Super-Natural Instructions Benchmark
- The benchmark introduces a unified evaluation suite with 1,616 tasks, overcoming previous limitations in sparse and inconsistent instruction data.
- Sup-NatInst enables robust assessment of cross-task and cross-lingual generalization through both natural language and pseudo-code instruction formats.
- It provides a reproducible framework complete with standardized datasets, baselines, model checkpoints, and a public leaderboard to drive further advances.

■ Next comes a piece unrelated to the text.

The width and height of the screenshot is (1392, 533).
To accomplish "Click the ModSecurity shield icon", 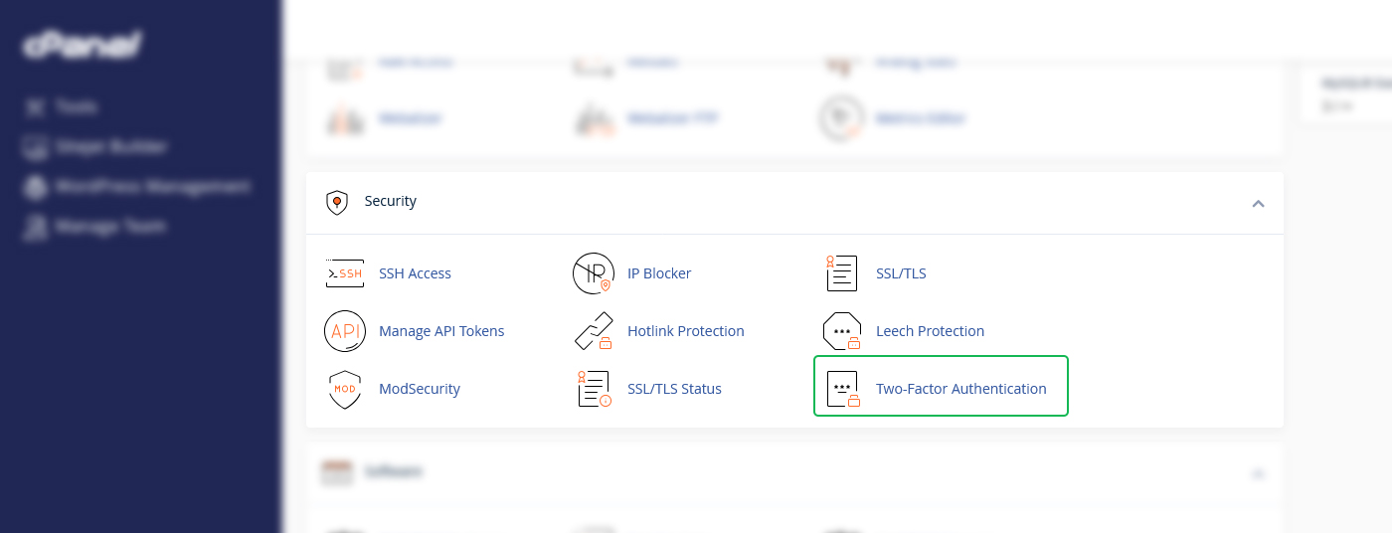I will tap(345, 389).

The Super-NaturalInstructions (Sup-NatInst) benchmark is a large-scale evaluation suite designed to enable rigorous assessment of cross-task generalization in NLP models under natural language task instruction. Introduced by Wang et al. (2022), Sup-NatInst provides 1,616 diverse NLP tasks across 76 task types and 55 languages, each annotated with expert-written declarative instructions, positive/negative examples, and millions of input–output instances. Sup-NatInst addresses critical questions regarding the ability of pretrained LLMs to generalize to unseen tasks given only task instructions, providing a public dataset, model, and leaderboard to drive reproducible research on instruction-following models (Wang et al., 2022). Subsequent work by Mishra et al. demonstrates how systematically reformatting these instructions as pseudo-code further enhances the performance of LLMs (Mishra et al., 2023).
1. Motivation and Objectives
Sup-NatInst was conceived in response to limitations of earlier instruction-tuning resources, such as small task pools (e.g., 61 tasks in NaturalInstructions v1.0) and inconsistent task definitions lacking positive/negative demonstration. The principal objectives are:
- To ascertain which factors—model scale, instruction tuning, task diversity—most strongly influence cross-task generalization in LMs.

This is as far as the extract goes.